Il y a plusieurs versions qui racontent l'histoire de cette chanson, en recoupant, et reprenant la chronologie, des faits se dégagent, en 3 temps :
1- Piaf a eu une idée de mélodie, qu'elle a travaillée avec son chef d'orchestre, Robert Chauvigny, sur une ébauche de texte.
2 - Quelques temps après Marianne Michel lui demande de lui écrire une chanson. Piaf esquisse quelques phrases, en disant « la musique était écrite » et dans les mots qu'elle a griffonnés , il y a « Quand je vois les choses en rose » Marianne Michel lui suggère: « … la vie en rose »
3 - Ensuite Henri Contet lui fait remarquer que pour première phrase, ce n'est pas la bonne forme, il faut introduire la cause pour que la suite soit cohérente... La cause ? Quand il me prend dans ses bras... L'effet ? Je vois la vie en rose... Edith Piaf revoit donc son texte : « Quand il me prend dans ses bras ... »
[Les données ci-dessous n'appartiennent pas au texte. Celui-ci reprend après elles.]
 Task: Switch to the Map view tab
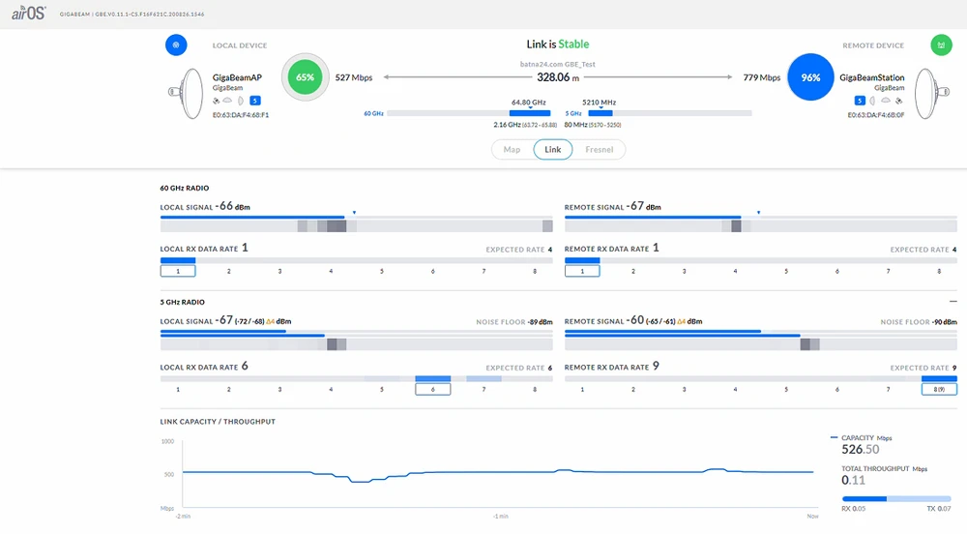[x=512, y=150]
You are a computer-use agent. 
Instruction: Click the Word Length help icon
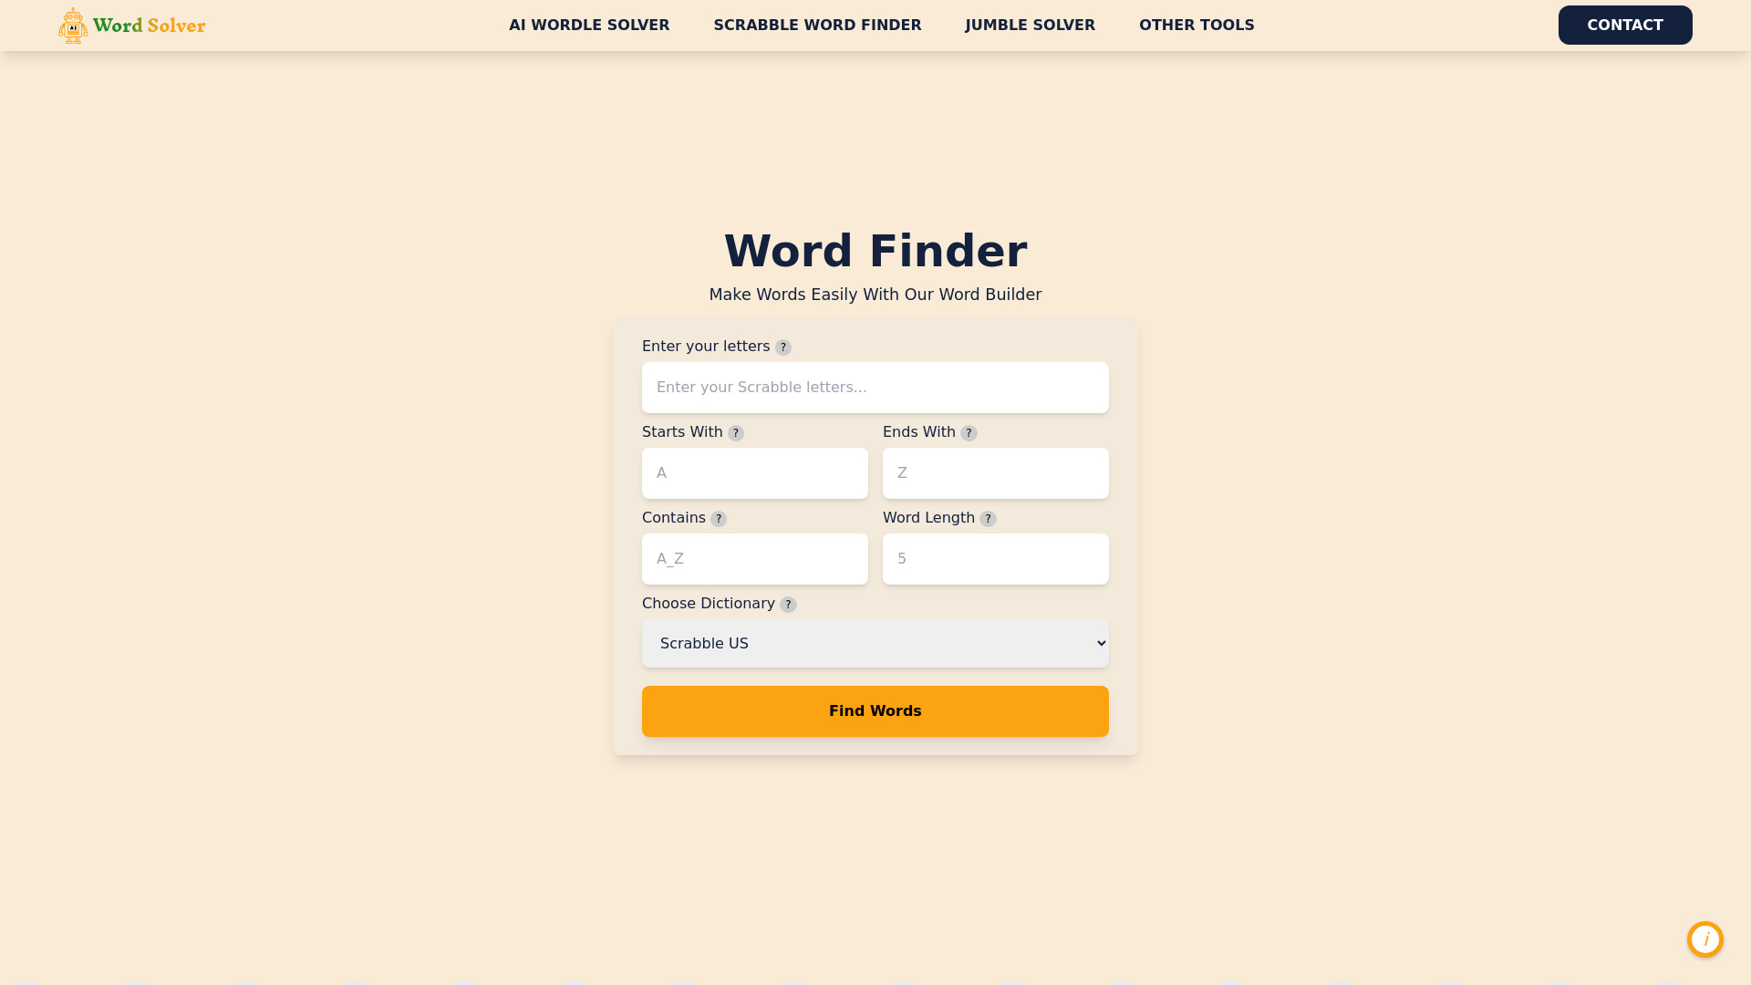tap(989, 518)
La chanson est finie, mais n'étant pas agréée Sacem comme compositeur, il faut trouver quelqu'un pour signer la musique. Marguerite Monnot sollicitée en premier refuse cette niaiserie, un autre compositeur se défile, plusieurs peut-être, et c'est finalement Louiguy qui accepte plutôt contraint et forcé. A ce moment, il est un des compositeurs «mineurs» de Piaf. Ça infirme quelque peu la version qu'il donnera après la mort de Piaf, en précisant qu'ils avaient ébauché cette chanson quelques mois avant la date officielle de la rencontre avec Marianne Michel, et il indique une date: le baptême de sa fille. Mais dans ce cas, Piaf qui était réglo, lui aurait proposé la signature en premier, avant Marguerite Monnot... La version tardive de Louiguy semble s'être un peu arrangée avec les années... Il n'a jamais démenti la version d'Edith de son vivant.
Et dans le «monstre» qui a servi à travailler la mélodie, ça commençait par :
«Mais ce qu'on ne savait pas / c'est que monsieur Dumas/ était un hypocrite... » On est loin de la vie en rose..
En conclusion : « Il y a sans doute 3 parts de vérité. Celle de Louiguy : la musique et quelques paroles ont pu être ébauchés le jour du baptême de sa fille. Celle de Piaf : Marianne Michel l'aurait incitée à finir le texte. Celle de Contet : lors d'un premier jet, aucune chanson n'est jamais parfaite, et les retouches sont souvent une oeuvre collective. Pour le reste, aucune des trois parts de vérité n'enlève à Piaf la paternité ou la maternité de « La vie en rose », créée par Marianne Michel, puis reprise par son auteur. »
Extrait de « Piaf » par Pierre Duclos et Georges Martin, LE livre de référence.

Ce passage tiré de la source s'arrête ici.